The Maungatautati/Karapiro area grew in importance. Strategically it was a good defensive position. Hill top pa like Te Tiki o Te Ihingarangi commanded views of the Waikato basin. The area was also rich in food resources. Birds, especially kereru, and berries, especially tawa, taraire and hinau, were plentiful in the forests2. The swampy lowlands and the river provided flax, waterfowl and eels.
Also during this period Koroki came to prominence. He was directly descended from both Uenukuwhangai and Te Ihingarangi.
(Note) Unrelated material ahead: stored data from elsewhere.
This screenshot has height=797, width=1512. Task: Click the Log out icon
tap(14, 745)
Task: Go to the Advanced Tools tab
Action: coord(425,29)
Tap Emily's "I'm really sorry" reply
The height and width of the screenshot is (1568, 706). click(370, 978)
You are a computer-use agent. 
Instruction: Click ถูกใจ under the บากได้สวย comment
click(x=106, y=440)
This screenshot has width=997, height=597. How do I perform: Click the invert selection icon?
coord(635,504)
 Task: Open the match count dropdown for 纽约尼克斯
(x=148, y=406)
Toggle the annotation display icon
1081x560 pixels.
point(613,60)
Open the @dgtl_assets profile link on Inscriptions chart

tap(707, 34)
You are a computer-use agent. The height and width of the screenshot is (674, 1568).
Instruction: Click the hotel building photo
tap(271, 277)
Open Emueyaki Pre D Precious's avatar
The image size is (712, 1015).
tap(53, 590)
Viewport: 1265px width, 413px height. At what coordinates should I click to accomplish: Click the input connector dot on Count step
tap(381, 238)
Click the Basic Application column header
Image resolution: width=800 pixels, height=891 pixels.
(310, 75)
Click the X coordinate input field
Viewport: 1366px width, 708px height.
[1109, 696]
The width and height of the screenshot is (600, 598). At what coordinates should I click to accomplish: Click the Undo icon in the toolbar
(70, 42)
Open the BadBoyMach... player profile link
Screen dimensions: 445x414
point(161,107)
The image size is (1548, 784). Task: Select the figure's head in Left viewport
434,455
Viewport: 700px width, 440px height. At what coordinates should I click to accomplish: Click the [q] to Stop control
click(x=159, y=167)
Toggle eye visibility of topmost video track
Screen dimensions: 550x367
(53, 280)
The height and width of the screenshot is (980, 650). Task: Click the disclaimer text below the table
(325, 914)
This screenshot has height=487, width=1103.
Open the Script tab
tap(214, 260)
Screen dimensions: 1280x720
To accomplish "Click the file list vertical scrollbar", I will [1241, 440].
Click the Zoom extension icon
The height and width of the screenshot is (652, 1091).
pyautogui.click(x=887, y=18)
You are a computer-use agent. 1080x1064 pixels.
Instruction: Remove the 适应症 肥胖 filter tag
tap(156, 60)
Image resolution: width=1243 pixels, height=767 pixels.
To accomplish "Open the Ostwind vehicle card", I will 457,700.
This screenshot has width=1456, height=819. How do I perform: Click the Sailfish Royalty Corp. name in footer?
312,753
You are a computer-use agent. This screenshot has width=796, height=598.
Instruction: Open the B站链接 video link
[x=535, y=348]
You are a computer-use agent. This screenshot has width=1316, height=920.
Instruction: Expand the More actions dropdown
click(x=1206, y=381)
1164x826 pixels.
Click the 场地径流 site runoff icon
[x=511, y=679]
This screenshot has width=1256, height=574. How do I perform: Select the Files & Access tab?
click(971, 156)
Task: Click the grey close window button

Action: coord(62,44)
Koroki “lived on the south side of the Waikato River near Cambridge.” 3 Taowhakairo, a Ngāti Kauwhata cousin of Koroki, lived on the northern bank of the river.
“When Taowhakairo found Koroki visiting his wife in his absence, he vowed to cook Koroki and eat him, an insult that could not be allowed to pass… Koroki called on his Waikato cousins for help and together they attacked and defeated Ngāti Kauwhata.”3
Koroki married two sisters, Kahurere and Tumataura, who were granddaughters of Tama-inu-po from Whatawhata. Tumataura and Koroki had two sons, Hape and Haua. Ngāti Koroki are descended through Hape, and Ngāti Haua through Haua. From Wairere, Kahurere and Tumataura’s father, Ngāti Wairere, are descended.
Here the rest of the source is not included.